🤖 AI Summary
This work addresses the limitation in text-to-speech language models (TSLMs) where cross-modal knowledge transfer is hindered by abstraction-level mismatch between text and speech representations. We propose an inter-layer abstraction alignment mechanism: building upon a pretrained text language model, we introduce learnable cross-modal projection layers and hierarchical adapters to align the abstraction levels of text and speech representations depth-wise—marking the first such fine-grained alignment, surpassing coarse-grained vocabulary-extension paradigms. This enables effective cross-modal function reuse and joint modeling of text and speech representations.
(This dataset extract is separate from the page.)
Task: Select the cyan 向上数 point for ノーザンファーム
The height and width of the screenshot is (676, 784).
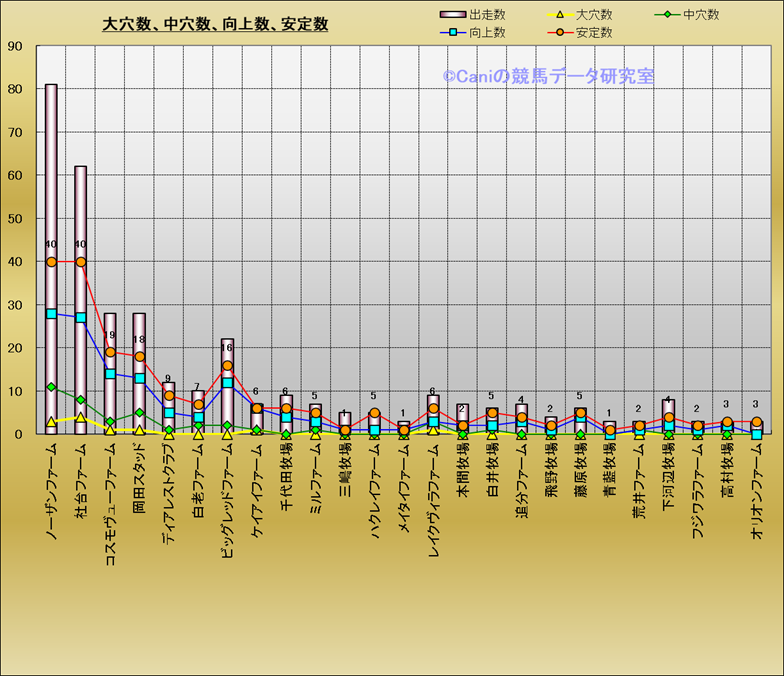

The resulting SmolTolk model achieves state-of-the-art or competitive performance on ASR, TTS, and cross-modal retrieval tasks, despite incurring only ~10% of the computational cost of existing SOTA TSLMs.
📝 Abstract
Text-Speech Language Models (TSLMs) -- language models trained to jointly process and generate text and speech -- aim to enable cross-modal knowledge transfer to overcome the scaling limitations of unimodal speech LMs. The predominant approach to TSLM training expands the vocabulary of a pre-trained text LM by appending new embeddings and linear projections for speech, followed by fine-tuning on speech data. We hypothesize that this method limits cross-modal transfer by neglecting feature compositionality, preventing text-learned functions from being fully leveraged at appropriate abstraction levels. To address this, we propose augmenting vocabulary expansion with modules that better align abstraction levels across layers. Our models, extsc{SmolTolk}, rival or surpass state-of-the-art TSLMs trained with orders of magnitude more compute. Representation analyses and improved multimodal performance suggest our method enhances cross-modal transfer.